▶ **REQUIRED ACTION A**: In the report on Ebola in Liberia, substitute "canine meat" for "dog meat" and reproduce the passage from "Massaquoi said that the animal" up to and including "as a precaution.".
▶ **REQUIRED ACTION B**: Extend the report on Ebola in Liberia past its final sentence.

▶ **DOCUMENT PASSAGE**:
Dr Moses Massaquoi, Liberia Case Management Team Leader for Ebola Task Force, on Friday confirmed in Monrovia that government was investigating animal link after Ebola re-emerges in the country.
Liberia confirmed a third Ebola case on Thursday, nearly two months after it was declared Ebola free.
He said that they were investigating whether the disease had spread through animals before resurfacing.
Massaquoi said that the animal aspect had become imperative because the three villagers who had tested positive for the disease “have a history of having had dog meat together’’.
He said that this was because dog meat consumption in Liberia was a delicacy.
Massaquoi said that the first new Liberian sufferer, 17-year-old Abraham Memaigar, died on Sunday in the village of Nedowein, while the two others had since tested positive in the village.
He said that some locals claimed that Memaigar and others in the village had recently dug up and eaten a dead dog.
The leader said though it had not been proved that dogs could carry the virus, but humans had been infected by eating monkey flesh in past outbreaks.
“A number of West African nations have banned the consumption of bush meat as a precaution.

Stored entries
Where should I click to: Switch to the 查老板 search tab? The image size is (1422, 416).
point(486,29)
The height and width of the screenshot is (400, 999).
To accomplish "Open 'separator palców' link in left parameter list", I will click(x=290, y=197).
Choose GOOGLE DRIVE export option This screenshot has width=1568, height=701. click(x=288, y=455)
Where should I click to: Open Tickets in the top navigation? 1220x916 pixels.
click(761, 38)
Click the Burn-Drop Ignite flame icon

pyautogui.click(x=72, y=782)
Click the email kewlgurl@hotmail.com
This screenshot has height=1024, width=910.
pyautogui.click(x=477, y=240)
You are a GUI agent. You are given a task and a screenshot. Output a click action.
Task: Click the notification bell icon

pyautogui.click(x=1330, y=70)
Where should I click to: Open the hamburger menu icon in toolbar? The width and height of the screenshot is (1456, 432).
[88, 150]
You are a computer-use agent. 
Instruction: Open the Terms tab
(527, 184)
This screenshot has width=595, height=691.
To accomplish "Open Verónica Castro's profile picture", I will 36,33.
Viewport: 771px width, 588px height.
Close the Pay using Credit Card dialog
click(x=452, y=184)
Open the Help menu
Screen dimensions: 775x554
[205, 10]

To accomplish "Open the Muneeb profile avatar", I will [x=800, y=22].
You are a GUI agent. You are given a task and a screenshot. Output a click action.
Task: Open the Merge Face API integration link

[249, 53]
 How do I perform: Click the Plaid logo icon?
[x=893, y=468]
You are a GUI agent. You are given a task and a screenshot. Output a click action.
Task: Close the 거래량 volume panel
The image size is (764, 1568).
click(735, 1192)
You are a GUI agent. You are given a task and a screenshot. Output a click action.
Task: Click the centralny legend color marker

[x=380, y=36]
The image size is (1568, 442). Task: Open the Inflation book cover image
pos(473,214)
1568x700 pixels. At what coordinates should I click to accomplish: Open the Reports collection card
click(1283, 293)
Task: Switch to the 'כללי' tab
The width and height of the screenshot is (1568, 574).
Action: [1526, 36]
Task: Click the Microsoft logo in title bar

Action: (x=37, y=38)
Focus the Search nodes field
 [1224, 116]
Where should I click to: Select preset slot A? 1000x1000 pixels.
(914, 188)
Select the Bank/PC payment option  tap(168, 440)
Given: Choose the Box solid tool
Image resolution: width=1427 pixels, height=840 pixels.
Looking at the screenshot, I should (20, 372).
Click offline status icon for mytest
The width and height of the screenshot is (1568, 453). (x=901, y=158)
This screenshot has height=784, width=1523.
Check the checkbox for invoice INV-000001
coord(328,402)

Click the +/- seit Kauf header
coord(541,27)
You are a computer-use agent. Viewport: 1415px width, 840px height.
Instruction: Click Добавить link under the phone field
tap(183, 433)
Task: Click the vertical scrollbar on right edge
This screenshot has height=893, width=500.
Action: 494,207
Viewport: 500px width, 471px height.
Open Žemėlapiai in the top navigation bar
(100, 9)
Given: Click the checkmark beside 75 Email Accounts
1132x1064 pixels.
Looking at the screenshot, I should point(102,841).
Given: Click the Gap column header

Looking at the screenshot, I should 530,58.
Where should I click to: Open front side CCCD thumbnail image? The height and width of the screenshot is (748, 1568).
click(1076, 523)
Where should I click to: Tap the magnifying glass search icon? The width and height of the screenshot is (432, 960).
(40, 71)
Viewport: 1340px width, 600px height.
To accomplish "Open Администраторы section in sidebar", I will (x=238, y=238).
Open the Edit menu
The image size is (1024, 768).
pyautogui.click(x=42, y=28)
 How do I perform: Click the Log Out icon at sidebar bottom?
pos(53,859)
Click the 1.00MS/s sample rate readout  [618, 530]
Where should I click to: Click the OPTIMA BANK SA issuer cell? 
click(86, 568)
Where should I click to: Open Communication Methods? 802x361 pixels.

▶ **EXERCISE OUTPUT A**:
Massaquoi said that the animal aspect had become imperative because the three villagers who had tested positive for the disease “have a history of having had canine meat together’’.
He said that this was because canine meat consumption in Liberia was a delicacy.
Massaquoi said that the first new Liberian sufferer, 17-year-old Abraham Memaigar, died on Sunday in the village of Nedowein, while the two others had since tested positive in the village.
He said that some locals claimed that Memaigar and others in the village had recently dug up and eaten a dead dog.
The leader said though it had not been proved that dogs could carry the virus, but humans had been infected by eating monkey flesh in past outbreaks.
“A number of West African nations have banned the consumption of bush meat as a precaution.

▶ **EXERCISE OUTPUT B**:
Massaquoi said the response team was investigating whether domestic animals might be carrying the virus and was also checking on deaths of hundreds of cattle in remote Lofa county.
President Ellen Johnson has called on Liberians not to panic.
She said that the health team was on top of it and it would be contained.
Meanwhile, the International Federation of Red Cross and Red Crescent Societies said the new Ebola cases pointed to gaps in Liberia’s basic infection control.
They said that improvements were urgently needed to prevent outbreaks in a region where the virus could be endemic.
A .U.S. military operation that helped Liberia’s government counter the outbreak has mostly withdrawn.
The Centers for Disease Control and Prevention (CDC), a U.S. health body, said it was working with authorities to study the origin of the cases and stop the virus from spreading.